Was haben wir jetzt? – Jedes Mal, wenn ein Schiff kommt, haben wir grundsätzlich vier Länder: Deutschland, Frankreich, Portugal und Luxemburg, die helfen. Dazu kommen, ein kleiner Lichtblick jetzt, einige mehr. Wir sind, glaube ich, jetzt sieben oder acht. Aber alle anderen, da muss man sich fragen, was die tun. Die schauen in die andere Ecke und sagen, wir haben nichts damit zu tun, Solidarität in Sachen von Flüchtlingen, das interessiert uns nicht, wir lassen das liegen. Das geht nicht!
"Es geht um die Solidarität der Mitgliedsstaaten"
Heckmann: Weil unsere Zeit jetzt langsam zu Ende geht, Herr Asselborn, die letzte Frage an Sie.
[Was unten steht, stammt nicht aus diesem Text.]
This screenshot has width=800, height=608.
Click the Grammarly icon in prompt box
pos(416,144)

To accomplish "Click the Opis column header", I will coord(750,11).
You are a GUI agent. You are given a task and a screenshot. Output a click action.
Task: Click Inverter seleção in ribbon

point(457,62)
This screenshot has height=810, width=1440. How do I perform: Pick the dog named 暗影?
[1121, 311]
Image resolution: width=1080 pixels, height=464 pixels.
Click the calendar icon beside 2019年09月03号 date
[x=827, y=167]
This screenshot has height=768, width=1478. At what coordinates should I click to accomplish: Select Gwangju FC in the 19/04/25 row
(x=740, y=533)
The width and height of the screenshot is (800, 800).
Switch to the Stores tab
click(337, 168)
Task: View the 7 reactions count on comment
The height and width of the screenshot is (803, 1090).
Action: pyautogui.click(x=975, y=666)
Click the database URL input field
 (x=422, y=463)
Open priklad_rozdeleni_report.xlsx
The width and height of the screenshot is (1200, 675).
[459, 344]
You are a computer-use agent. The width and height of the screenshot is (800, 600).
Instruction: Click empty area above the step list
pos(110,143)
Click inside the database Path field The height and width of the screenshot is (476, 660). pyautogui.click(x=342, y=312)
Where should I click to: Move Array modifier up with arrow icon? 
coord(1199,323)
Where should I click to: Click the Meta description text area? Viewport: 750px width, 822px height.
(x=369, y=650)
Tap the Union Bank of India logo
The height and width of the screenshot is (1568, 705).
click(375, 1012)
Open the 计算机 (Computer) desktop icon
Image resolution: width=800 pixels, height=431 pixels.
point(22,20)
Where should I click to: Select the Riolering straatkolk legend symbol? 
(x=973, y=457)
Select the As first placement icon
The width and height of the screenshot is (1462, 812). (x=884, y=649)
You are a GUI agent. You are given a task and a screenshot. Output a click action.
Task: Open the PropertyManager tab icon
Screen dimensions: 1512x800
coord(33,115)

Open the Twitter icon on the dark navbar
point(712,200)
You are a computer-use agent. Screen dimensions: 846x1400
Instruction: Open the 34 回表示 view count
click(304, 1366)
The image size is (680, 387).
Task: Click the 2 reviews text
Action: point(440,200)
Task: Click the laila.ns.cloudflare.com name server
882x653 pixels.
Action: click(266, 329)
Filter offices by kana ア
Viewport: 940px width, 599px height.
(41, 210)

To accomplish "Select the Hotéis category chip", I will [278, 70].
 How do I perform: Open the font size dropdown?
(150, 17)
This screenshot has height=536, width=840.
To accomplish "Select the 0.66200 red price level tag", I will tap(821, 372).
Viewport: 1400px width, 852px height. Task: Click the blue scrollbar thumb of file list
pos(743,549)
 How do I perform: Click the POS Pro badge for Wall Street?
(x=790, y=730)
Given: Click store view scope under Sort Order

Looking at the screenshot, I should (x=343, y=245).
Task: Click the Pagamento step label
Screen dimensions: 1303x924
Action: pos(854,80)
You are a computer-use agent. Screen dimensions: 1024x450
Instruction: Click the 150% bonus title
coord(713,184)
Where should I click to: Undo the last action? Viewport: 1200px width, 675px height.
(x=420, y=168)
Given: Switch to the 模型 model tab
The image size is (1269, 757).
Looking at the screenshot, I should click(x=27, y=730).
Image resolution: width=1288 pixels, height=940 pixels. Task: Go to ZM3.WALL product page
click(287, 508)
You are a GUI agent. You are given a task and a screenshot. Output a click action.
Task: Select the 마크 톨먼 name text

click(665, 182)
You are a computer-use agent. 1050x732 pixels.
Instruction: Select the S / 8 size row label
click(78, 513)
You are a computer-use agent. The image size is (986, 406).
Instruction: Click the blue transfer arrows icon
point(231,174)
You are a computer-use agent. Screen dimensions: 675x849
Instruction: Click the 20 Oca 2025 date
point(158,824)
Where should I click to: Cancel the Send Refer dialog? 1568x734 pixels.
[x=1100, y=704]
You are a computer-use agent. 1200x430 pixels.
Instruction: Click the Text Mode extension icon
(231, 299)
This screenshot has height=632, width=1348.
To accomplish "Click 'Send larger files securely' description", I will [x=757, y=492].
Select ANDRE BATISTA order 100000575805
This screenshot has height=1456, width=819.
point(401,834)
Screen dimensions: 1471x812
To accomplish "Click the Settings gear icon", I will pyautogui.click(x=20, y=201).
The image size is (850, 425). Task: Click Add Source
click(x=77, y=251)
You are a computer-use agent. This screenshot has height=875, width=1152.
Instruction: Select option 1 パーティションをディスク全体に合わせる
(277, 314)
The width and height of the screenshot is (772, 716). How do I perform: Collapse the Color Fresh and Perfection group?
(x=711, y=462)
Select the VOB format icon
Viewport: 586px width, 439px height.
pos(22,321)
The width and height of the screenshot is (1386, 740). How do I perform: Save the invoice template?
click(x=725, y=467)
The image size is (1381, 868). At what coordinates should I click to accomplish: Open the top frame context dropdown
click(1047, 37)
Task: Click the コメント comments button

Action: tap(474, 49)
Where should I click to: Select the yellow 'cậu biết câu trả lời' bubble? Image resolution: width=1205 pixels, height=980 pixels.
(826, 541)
Eine Aufgabe für die mögliche neue EU-Präsidentin Ursula von der Leyen?
Asselborn: Egal wer Präsident jetzt wird, Sie müssen wissen: Die Kommission hat die richtigen Lösungen auf den Tisch gelegt. Hier geht es um die Solidarität der Mitgliedsstaaten. Es geht nicht allein um die Kommission. Die Kommission hat ihre Arbeit gut gemacht. Sie hat alles da hingelegt, auch die Reform von Dublin. Und ich hoffe, dass jetzt die Debatten über die Personen ein wenig in den Hintergrund gestellt werden und dass man vor allem in der Substanz schaut, Solidarität und natürlich Rechtsstaatlichkeit. Man kann nicht in eine Situation kommen, wo man mit Rechtsstaatlichkeit mit einer anderen Kommission legerer umgeht. Das hat mich sehr betroffen gemacht, als ich hörte, dass Frans Timmermans eine Beleidigung wäre für Herrn Orbán. Frans Timmermans war der erste Vizepräsident der Kommission und er hat für Rechtsstaatlichkeit sich eingesetzt. Das war die Aufgabe der Kommission, mehr nicht.
Äußerungen unserer Gesprächspartner geben deren eigene Auffassungen wieder. Der Deutschlandfunk macht sich Äußerungen seiner Gesprächspartner in Interviews und Diskussionen nicht zu eigen.